Hello. How to maintain vitamin d levels after it's normal? Especially if I don't expose my skin to the sun because it's harmful. Let's say I have been taking 4000 iu and my level now is 50. How can I maintain this level with supplementation?

Asked by  fahad on January 12, 2015


  • Jeff Nicklas
    Keymaster
     Jeff Nicklas on

    Fahad,

    If the 4,000 IU/day increased your levels to 50 ng/ml, it is likely that you can continue to take this amount to maintain your levels.

    I can’t guarantee that 4,000 IU/day will continue to keep your levels in this range, and it may be best to continue with the 4,000 IU/day for another month or two and then get retested to ensure that your levels are being maintained.

    Cheers,
    Jeff

    Answered by  Jeff Nicklas on
Answers

  • fahad
    Participant
     fahad on

    Thanks Jeff. I also have another question, if you don’t mind.
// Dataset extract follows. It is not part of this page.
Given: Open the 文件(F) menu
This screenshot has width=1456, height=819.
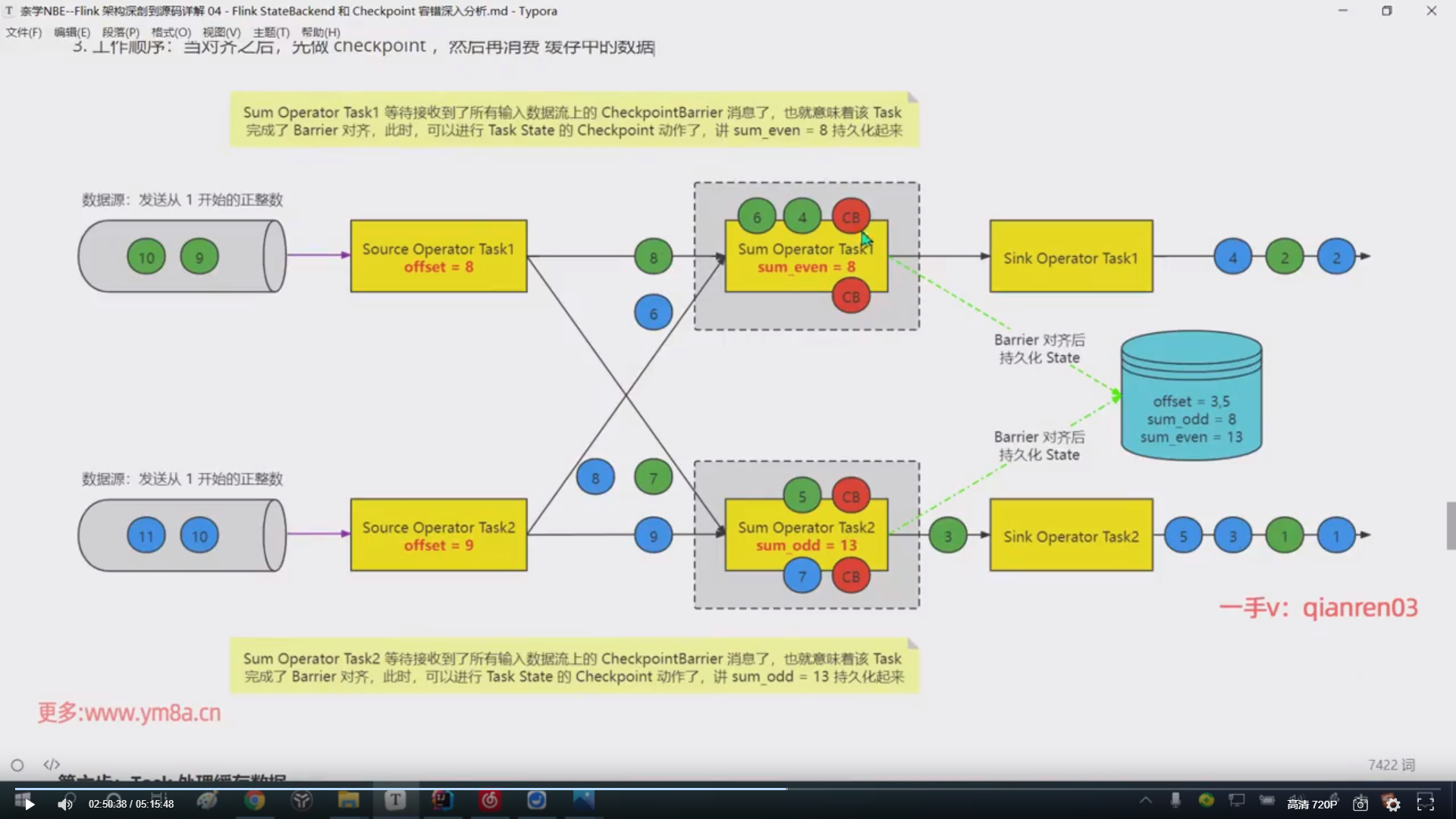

Is it enough for someone who doesn’t go out in the sun much to take 2000 iu daily? Or should he take more?

    Answered by  fahad on

  • IAW
    Participant
     IAW on

    We at the VDC promote taking a minimum of 5000 iu a day. That will get most people to a blood level of 50 ng/ml. But you will not know if that is the case unless you test your levels.
    So no 2000 iu is most likely not going to be enough.

    In your original question you stated “if I don’t expose my skin to the sun because it’s harmful”. Sunshine is really not harmful and it has already been proven that we get more health benefits then just Vitamin D from the sunshine! It is more the fact that we are not getting enough “D” then the actual sunshine causing us problems!
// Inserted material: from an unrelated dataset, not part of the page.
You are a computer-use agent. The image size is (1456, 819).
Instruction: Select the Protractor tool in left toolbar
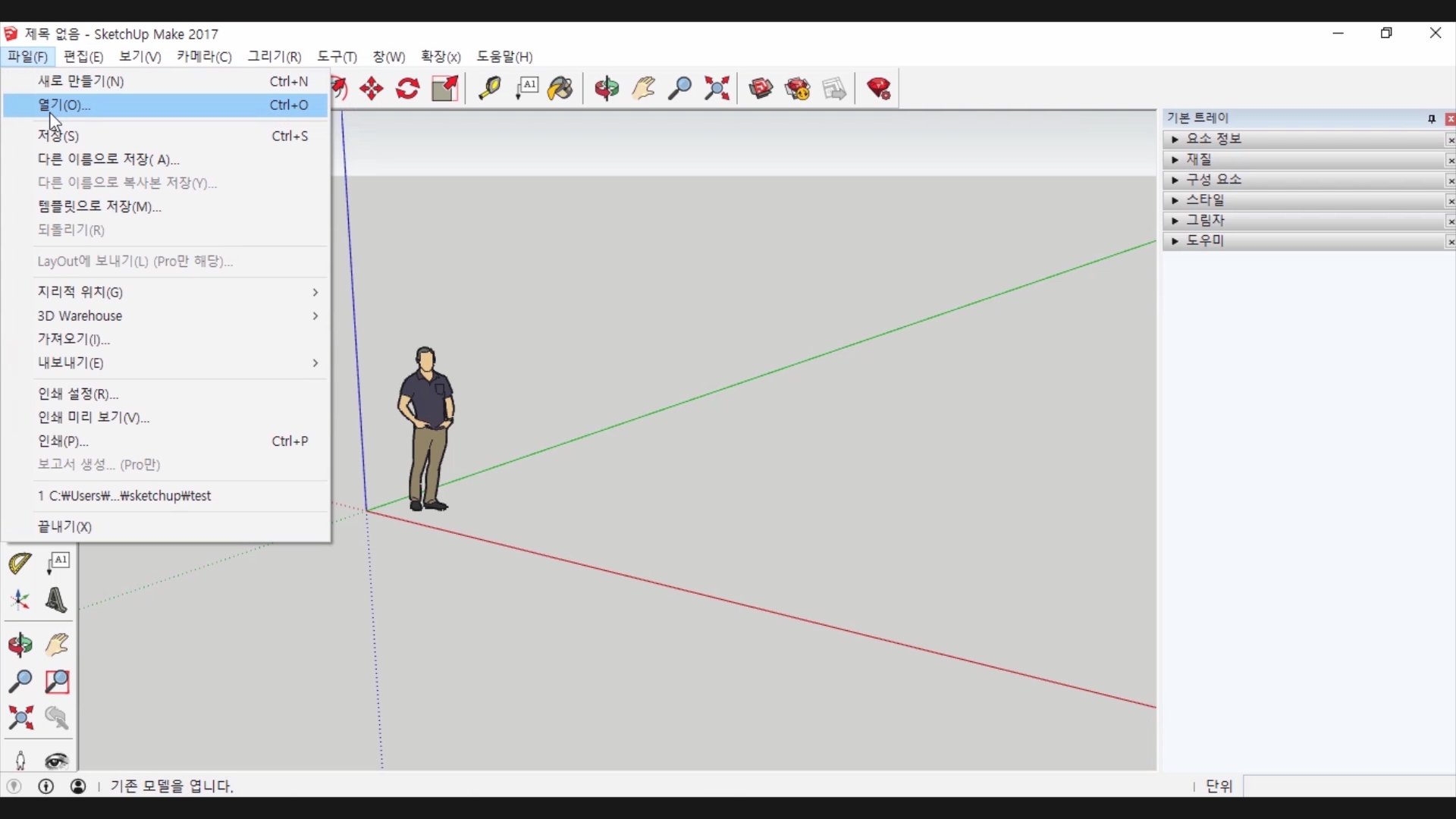click(x=20, y=563)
    Please make sure you read http://www.vitamindcouncil.org/about-vitamin-d/vitamin-d-and-other-vitamins-and-minerals/.

    Answered by  IAW on

    • pippa230169839000
      Participant
       pippa230169839000 on

      Can you please tell me what research this 5000IU is based on as I am doing a literature review on the subject Thanks

      Answered by  pippa230169839000 on

  • fahad
    Participant
     fahad on

    I live in Saudi Arabia, and the sun light is very strong to the degree you can’t stand at 12 am for 3 minutes in it. Our sun is very strong, that’s why most people in Saudi Arabia are deficient.

    Answered by  fahad on

    • kelbar_375889400
      Participant
       kelbar_375889400 on

      The beauty of strong sunlight is that you only need a small amount of exposure time. I live in Perth, Western Australia and our summers can be brutal, so all I need is about 5-10 min full exposure. I also have UVB light therapy 1-2 per week ( I have psoriasis) and I supplement as well. My levels went from 54mmol/l ( 21.6Ng) 3 years ago, to 147 nmol/l (58.9) now, and I feel fantastic. Skin clear and I haven’t been been sick in approx 2 years since I got my levels up. It’s disconcerting that people have been made to fear vit d…. It saved my life and sanity

      Answered by  kelbar_375889400 on

  • mome81522874000
    Participant
     mome81522874000 on

    If I might add, morning sunlight is best, both to avoid perceived harm from sunlight, as well as to begin the process of daily melatonin production. I’ve read recently that our D3 supplements should be taken in the morning also, as doing so at that time shuts down the previous day’s melatonin, as contrary as that sounds! Now if I could manage to follow my own advice!

    Another interesting concept from an article on Dr Mercola, points out that the darker your pigmentation, the harder it is for you to absorb the necessary D fom the sun alone. Same with “Sun Worshippers”, Tanning Bed Junkies, and even Spray Tan Enthusiasts, oddly enough.

    I’ve heard of the brutal sun in both Middle East and Australia; I should probably stop complaining when it reaches 95° here in California! Pretty sure I’d tend to avoid Mr Sun altogether in those cases.